A new study from Bangor University’s Extremes Research Group at the School of Sport, Health & Exercise Sciences, showed that it could be possible to predict the likelihood of participants succumbing to common cold symptoms by analyzing the level of antibodies in tear fluid.
Secretory immunoglobulin A (SIgA) is an important antibody that acts as a ‘first line of defence’ to prevent viruses and bacteria from entering the body. SIgA is abundant in mucosal secretions such as saliva, tears and nasal discharge, as well as in airway mucous and the gut.
By collecting minute samples of tear fluid from the lower eye lid and analyzing SIgA Prof.

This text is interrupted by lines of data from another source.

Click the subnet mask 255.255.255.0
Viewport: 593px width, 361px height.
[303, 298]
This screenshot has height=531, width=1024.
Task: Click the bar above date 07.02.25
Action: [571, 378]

Neil Walsh and his team observed that individuals with low levels of tear fluid SIgA were up to nine times more likely to experience common cold symptoms within the following week, compared to individuals with normal levels of tear SIgA secretion. Furthermore, when an individuals’ tear SIgA fell by ~30%, their risk of catching a common cold increased six fold.
Further investigations revealed a reduction of tear SIgA after a prolonged exercise stress; an effect known as the ‘open-window’ whereby immune function is temporarily compromised after heavy exercise leaving individuals more susceptible to infections such as the common cold.
Prof Walsh explained: “Real-time, non-invasive approaches to monitoring immune function are in particular demand to assess how an athlete responds to training. Whilst strenuous training increases fitness and performance, prolonged heavy training, and other stressors, can decrease immune function and increase an individual’s risk of suffering a common cold, and possibly other infections.”
Walsh and his colleagues are the first to explore the potential of tear fluid analysis to detect changes in immune function and the incidence of respiratory infection. Recently, tear fluid has attracted substantial interest as a medium for noninvasive monitoring of other biomarkers. In 2012, Walsh and colleagues demonstrated that tear fluid could be used to assess hydration status through use of a point-of-care osmolarity device, and last year Google and Novartis unveiled a ‘smart’ contact lens capable of detecting blood glucose levels for diabetic patients.
Says Walsh: “It may not be long before we see tear immune measures integrated into ‘smart’ contact lenses capable of continuously monitoring host defence and infection risk.”
The study is published online ahead of print in Medicine & Science in Sports & Exercise – Tear fluid SIgA as a noninvasive biomarker of mucosal immunity and common cold risk.